Saprudin pun hari ini, Senin (20/10/2025), kembali menjalani sidang lanjutan dengan agenda keterangan saksi, di Pengadilan Negeri (PN) Banjarmasin.

Saksi yang memberikan keterangan, adalah dua orang personel dari Ditresnarkoba Polda Kalsel yang menangkap terdakwa.

Dalam persidangan, saksi-saksi menerangkan kronologi ditangkapnya Saprudin, tepatnya pada Kamis (17/4/2025).

Sama seperti kronologi dalam surat dakwaan, kedua saksi menerangkan bahwa diamankannya terdakwa ini bermula dari adanya infomasi masyarakat bahwa akan ada transaksi narkoba di Jalan A Yani Km 17,8 Kelurahan Landasan Ulin Barat, Kecamatan Liang Anggang.

Petugas kemudian menindaklanjuti informasi tersebut.

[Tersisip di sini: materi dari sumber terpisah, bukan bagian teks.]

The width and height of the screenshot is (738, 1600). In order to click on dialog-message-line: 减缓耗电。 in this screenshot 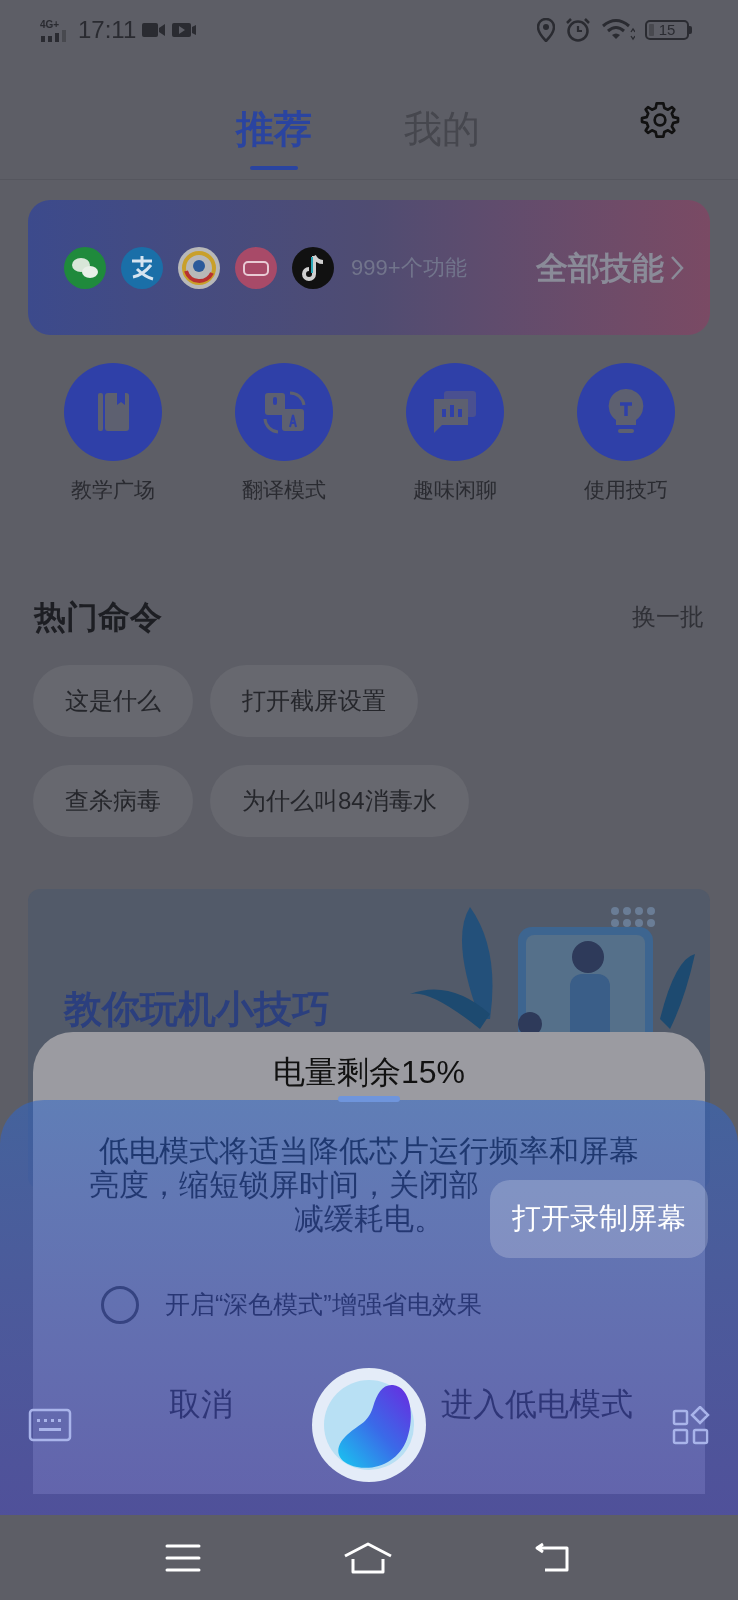, I will do `click(369, 1219)`.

Saat penyelidikan dilakukan, petugas melihat seorang pria yang mencurigakan, dan diduga hendak mengambil paket sabu yang diletakkan di rerumputan dekat tiang listrik, di Perumahan Pesona Liang Anggang Permai atau yang dikenal dengan istilah diranjau.

Benar saja, saat itu terdakwa Saprudin mengambil sebuah kantong yang berisi paket narkoba, khususnya lagi jenis sabu.

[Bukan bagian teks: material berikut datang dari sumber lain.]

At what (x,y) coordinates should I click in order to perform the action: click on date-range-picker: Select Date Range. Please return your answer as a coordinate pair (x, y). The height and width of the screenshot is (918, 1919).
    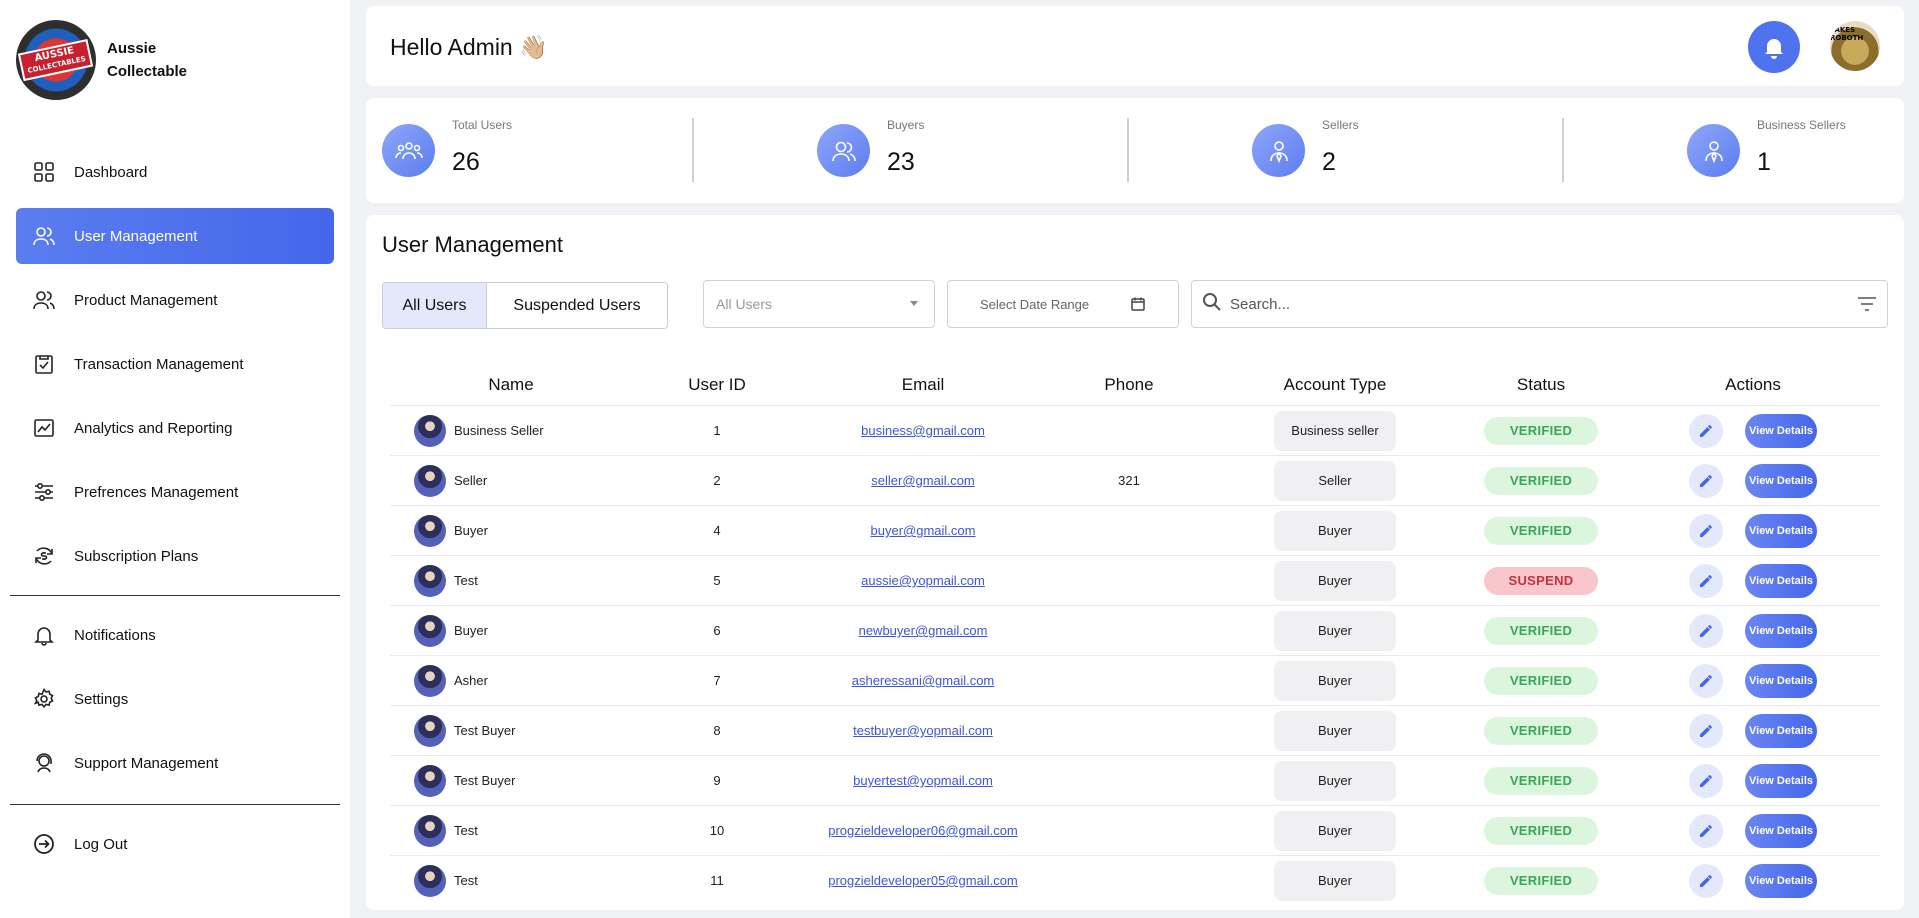
    Looking at the image, I should click on (1063, 304).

Setelah mengambil paket ranjauan sabu, Saprudin menggantungnya di sepeda motor yang dikendarainya.

Tidak ingin kehilangan jejak, personel Ditresnarkoba Polda Kalsel langsung menyambangi Saprudin lalu melakukan pemeriksaan.

Benar saja, setelah dilakukan pemeriksaan ternyata petugas menemukan sebanyak 3 paket sabu berukuran besar, dengan berat kotor 3.095 gram (3 Kg).

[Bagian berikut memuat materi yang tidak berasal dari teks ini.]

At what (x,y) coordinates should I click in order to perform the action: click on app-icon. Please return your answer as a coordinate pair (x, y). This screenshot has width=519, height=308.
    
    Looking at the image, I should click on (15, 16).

Bersama barang bukti itu, Saprudin digelandang ke kantor Ditresnarkoba Polda Kalsel untuk mempertanggungjawabkan perbuatannya.

BACA JUGA: BREAKING NEWS! SDN Kemuning 3 Banjarbaru Terbakar

Saksi menerangkan juga dalam persidangan, bahwa terdakwa mengambil paket ranjauan narkoba tersebut sudah beberapa kali dan disuruh oleh seseorang berinisial U.

Terdakwa Saprudin pun tidak menampik keterangan dari parak saksi.

Oleh Majelis Hakim, sidang ditunda dan akan dilanjutkan pekan depan, dengan agenda pembacaan tuntutan.

Dalam perkara ini, JPU pun menjerat terdakwa dengan Pasal 114 ayat (2) UU RI No. 35 Tahun 2009 tentang Narkotika sebagai dakwaan primair.